И будет ли это история о зарождении и смерти луны или описание напряженного противостояния мрака и луны — не так уж важно.
В отличии от эпоса, лирика вместе с драмой более репозализированы, чем мифологизированы, скорее высвобождают чувства, чем направляют их в некую заданную форму повествования. Параметры их художественной действительности стремятся к совпадению с параметрами их коммуникации. Так, слово о луне в элегии и драме — это часть некоего действа лирического героя или сценического персонажа: действа, изменяющего вселенский бытийный статус первого или ситуационное место в событии второго. Это именно подлинное магическое изменение, а не обоснование. Изменение, в котором через эстетическое переживание красоты луны можно ощутить всю полноту переживания жизни как таковой, когда эстетическая рецензия луны — лишь форма (а не содержание, как в эпосе) собственного бытия поэта-читателя. Протяженность же воссоздаваемого чувства в лирике и драме приближается к протяженности его восприятия, что вовсе не обязательно в эпическом повествовании.
Итак, лирика — искусство вовлечения, тождества, высвобождения, искусство действительной реальности и ритуала, искусство, сближающее акт творения с актом восприятия творения.
Все это делает формы проявления лирики практически необозримыми, а пути возможных новаторских поисков практически неисчислимыми. Ведь всякое произнесенное или воспринятое слово или даже ситуация возможного использования слова, если они соответствуют хотя бы нескольким признакам лирики, уже есть в некотором смысле лирика.
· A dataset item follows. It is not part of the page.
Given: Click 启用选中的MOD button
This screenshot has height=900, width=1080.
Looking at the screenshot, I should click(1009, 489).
Старая афиша на мокрой стене, недописанная телеграмма на почтальонной стойке, два не надорванных билета в кино на парковой скамейке, праздничная неоновая вывеска пасмурным вечером, отрывки фраз никуда не спешащих прохожих в теплых сумерках лета, надтреснутый металлический голос вокзального диктора, случайно занесенный ветром на сонную улочку старого города — все это лирика. Собственно стихотворный текст, записанный или произнесенный — это лишь малая часть каждодневно творимой самой жизнью лирики, ее перманентного, стихийного коллажа и хеппининга. И подлинная поэзия — в создании повседневных ситуаций поэзии, творение актов поэтической реальности, не замыкающейся ни в сценической или телеорадиостудийной коробке, ни в полиграфически обработанном чистом листе бумаги.
В лирике стихотворение приравнено к слову, а слово — к стихотворению, само же поэтическое слово — лишь оболочка молчания, а молчание — имя того, что не должно иметь названия. И только в странствиях по этому безымянному миру молчания открывается поэту поэзия.
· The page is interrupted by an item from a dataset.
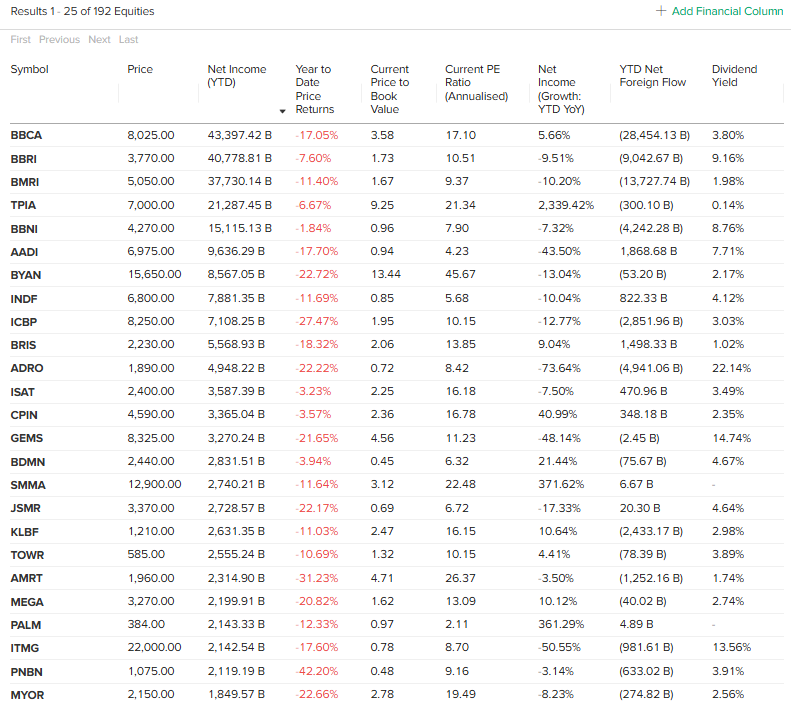Open the BBCA stock symbol
Viewport: 791px width, 705px height.
[26, 135]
Жизнь, она — лишь протоплазма, функционально структурированная семиотическим полем. Ее структурное единство зависит от напряженности, плотности поля, а то, в свою очередь, в высшем, вселенском, смысле подпитывается лирикой. Поэтому поэтические открытия важны не менее синтеза новых веществ и создания новых источников энергии. Поиски новых форм лирики — многим ли они отличаются от поисков новых форм чувств, разума, самой жизни…
Дмитрий Пэн — доктор филологических наук, публицист, эссеист. Автор многочисленных публикаций.